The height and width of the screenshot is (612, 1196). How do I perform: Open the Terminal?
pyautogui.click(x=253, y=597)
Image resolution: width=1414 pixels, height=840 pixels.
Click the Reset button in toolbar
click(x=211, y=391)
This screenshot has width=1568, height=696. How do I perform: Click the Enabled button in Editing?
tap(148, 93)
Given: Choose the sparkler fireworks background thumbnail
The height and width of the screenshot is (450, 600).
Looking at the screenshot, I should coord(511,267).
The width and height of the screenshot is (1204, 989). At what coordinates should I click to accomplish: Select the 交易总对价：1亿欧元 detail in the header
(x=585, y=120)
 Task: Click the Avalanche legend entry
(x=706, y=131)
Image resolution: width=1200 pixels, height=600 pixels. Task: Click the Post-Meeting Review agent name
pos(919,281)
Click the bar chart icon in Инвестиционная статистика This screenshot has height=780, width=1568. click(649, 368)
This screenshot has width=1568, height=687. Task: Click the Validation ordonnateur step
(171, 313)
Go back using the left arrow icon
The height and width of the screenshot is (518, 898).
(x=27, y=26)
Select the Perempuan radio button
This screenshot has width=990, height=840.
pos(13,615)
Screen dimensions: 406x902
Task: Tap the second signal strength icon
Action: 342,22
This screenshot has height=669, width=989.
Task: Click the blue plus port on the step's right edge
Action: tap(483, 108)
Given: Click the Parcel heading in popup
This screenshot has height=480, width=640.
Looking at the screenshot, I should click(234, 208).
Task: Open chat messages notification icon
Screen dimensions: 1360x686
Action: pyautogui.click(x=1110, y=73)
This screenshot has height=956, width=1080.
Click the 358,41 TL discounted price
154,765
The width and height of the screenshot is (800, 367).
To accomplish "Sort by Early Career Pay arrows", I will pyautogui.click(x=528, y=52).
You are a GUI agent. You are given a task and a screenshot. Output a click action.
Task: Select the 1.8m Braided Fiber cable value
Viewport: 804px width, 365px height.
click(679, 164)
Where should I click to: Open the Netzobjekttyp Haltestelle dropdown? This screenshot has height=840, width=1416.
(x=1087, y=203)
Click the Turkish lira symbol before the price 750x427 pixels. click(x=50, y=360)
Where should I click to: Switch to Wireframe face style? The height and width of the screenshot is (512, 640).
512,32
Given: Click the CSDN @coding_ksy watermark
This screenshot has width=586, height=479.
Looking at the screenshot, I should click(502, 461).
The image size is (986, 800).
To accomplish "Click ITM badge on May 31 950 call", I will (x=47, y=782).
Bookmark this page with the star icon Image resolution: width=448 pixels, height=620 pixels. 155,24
====
• EXERCISE DESCRIPTION
Rewrite all of the material above, putting "Calculator" in place of "Terminal" and leaving everything else as it is.

• ANSWER FOR THE TASK
The height and width of the screenshot is (612, 1196). How do I perform: Open the Calculator?
pyautogui.click(x=253, y=597)
Image resolution: width=1414 pixels, height=840 pixels.
Click the Reset button in toolbar
click(x=211, y=391)
This screenshot has width=1568, height=696. How do I perform: Click the Enabled button in Editing?
tap(148, 93)
Given: Choose the sparkler fireworks background thumbnail
The height and width of the screenshot is (450, 600).
Looking at the screenshot, I should coord(511,267).
The width and height of the screenshot is (1204, 989). At what coordinates should I click to accomplish: Select the 交易总对价：1亿欧元 detail in the header
(x=585, y=120)
 Task: Click the Avalanche legend entry
(x=706, y=131)
Image resolution: width=1200 pixels, height=600 pixels. Task: Click the Post-Meeting Review agent name
pos(919,281)
Click the bar chart icon in Инвестиционная статистика This screenshot has height=780, width=1568. click(649, 368)
This screenshot has width=1568, height=687. Task: Click the Validation ordonnateur step
(171, 313)
Go back using the left arrow icon
The height and width of the screenshot is (518, 898).
(x=27, y=26)
Select the Perempuan radio button
This screenshot has width=990, height=840.
pos(13,615)
Screen dimensions: 406x902
Task: Tap the second signal strength icon
Action: 342,22
This screenshot has height=669, width=989.
Task: Click the blue plus port on the step's right edge
Action: tap(483, 108)
Given: Click the Parcel heading in popup
This screenshot has height=480, width=640.
Looking at the screenshot, I should click(234, 208).
Task: Open chat messages notification icon
Screen dimensions: 1360x686
Action: pyautogui.click(x=1110, y=73)
This screenshot has height=956, width=1080.
Click the 358,41 TL discounted price
154,765
The width and height of the screenshot is (800, 367).
To accomplish "Sort by Early Career Pay arrows", I will pyautogui.click(x=528, y=52).
You are a GUI agent. You are given a task and a screenshot. Output a click action.
Task: Select the 1.8m Braided Fiber cable value
Viewport: 804px width, 365px height.
click(679, 164)
Where should I click to: Open the Netzobjekttyp Haltestelle dropdown? This screenshot has height=840, width=1416.
(x=1087, y=203)
Click the Turkish lira symbol before the price 750x427 pixels. click(x=50, y=360)
Where should I click to: Switch to Wireframe face style? The height and width of the screenshot is (512, 640).
512,32
Given: Click the CSDN @coding_ksy watermark
This screenshot has width=586, height=479.
Looking at the screenshot, I should click(502, 461).
The image size is (986, 800).
To accomplish "Click ITM badge on May 31 950 call", I will (x=47, y=782).
Bookmark this page with the star icon Image resolution: width=448 pixels, height=620 pixels. 155,24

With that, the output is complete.